Oculus Rift virtual reality headset launch set for 2016

Facebook's Oculus will launch the long-awaited consumer version of its Rift virtual reality headset early next year, missing the 2015 holiday sales season but allowing more time for developers to come up with the "killer app" that the device has so far lacked.

The release could mark the development of a new technology sector that analysts believe could be worth tens of billions of dollars in the next five years.

No pricing details were disclosed but Oculus said customers could start placing orders later this year before the device began shipping in the first quarter of 2016.

Oculus was the first company to rekindle the virtual reality market after the technology flopped in the 1990s. It initially raised $2.4m on Kickstarter, the crowdfunding site, and was acquired last year by Facebook for $2bn.

It has attracted competition including Valve, the PC gaming company that is working with mobile phone maker HTC to release the Vive headset later this year, beating Oculus to market by several months.

The market also includes Sony's Project Morpheus which is slated to launch next year, and Google with its low-cost "Cardboard" set-up that uses a smartphone as the viewing screen.
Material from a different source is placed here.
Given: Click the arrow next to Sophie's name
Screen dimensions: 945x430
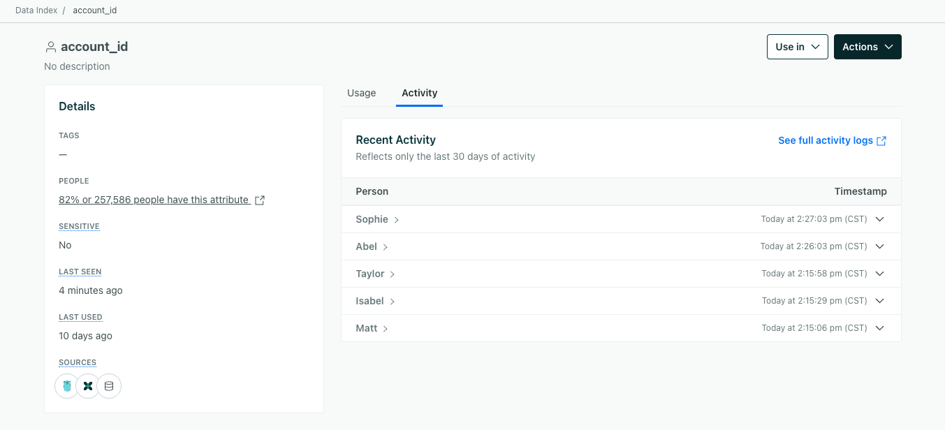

In the meantime, Oculus has worked with Samsung to expand its Gear VR headset which, like Google Cardboard, uses a smartphone for viewing, into a fully fledged consumer proposition by later this year.

"I think Facebook/Oculus has surrendered some of the initiative to HTC and Valve," said Piers Harding-Rolls, games analyst at consultancy IHS. "But as this is a long-term play with an adoption curve to match, I don't believe this is terminal."

Mr Harding-Rolls added that both Oculus and Valve needed better content to persuade regular consumers, rather than just early adopters and developers, to pay several hundred dollars for their devices.

"It is clear that there is one component of the offer that consumers have not seen enough off and that is games," he said. "Content will inevitably have a huge influence on purchase decision making and which headset consumers will buy."

VR technology must also overcome issues such as the nausea that many early headsets have caused in users, as well creating new kinds of controllers and input devices.

Nonetheless, with some of the world's biggest tech companies backing VR technology, the birth of a significant new industry could be on the horizon.

In a research note on the virtual reality market which was published earlier this week, analysts at UBS said VR "may emerge as the next major computing platform", with consumer spending of as much as $10bn on hardware and software predicted by 2020.

However, UBS forecast a slow start, estimating only 2m devices would be sold next year and 5m in 2017, before reaching 34m in 2020. It estimated that Oculus could add $800m in revenues to Facebook by 2018.

Others are more bullish. Tim Merel, managing director of Digi-Capital, last month predicted that VR spending could reach $30bn by 2020, although he believed the bigger opportunity was in "augmented reality" headsets such as Microsoft's Hololens and Google-backed Magic Leap, which could generate revenues of $120bn by the end of the decade.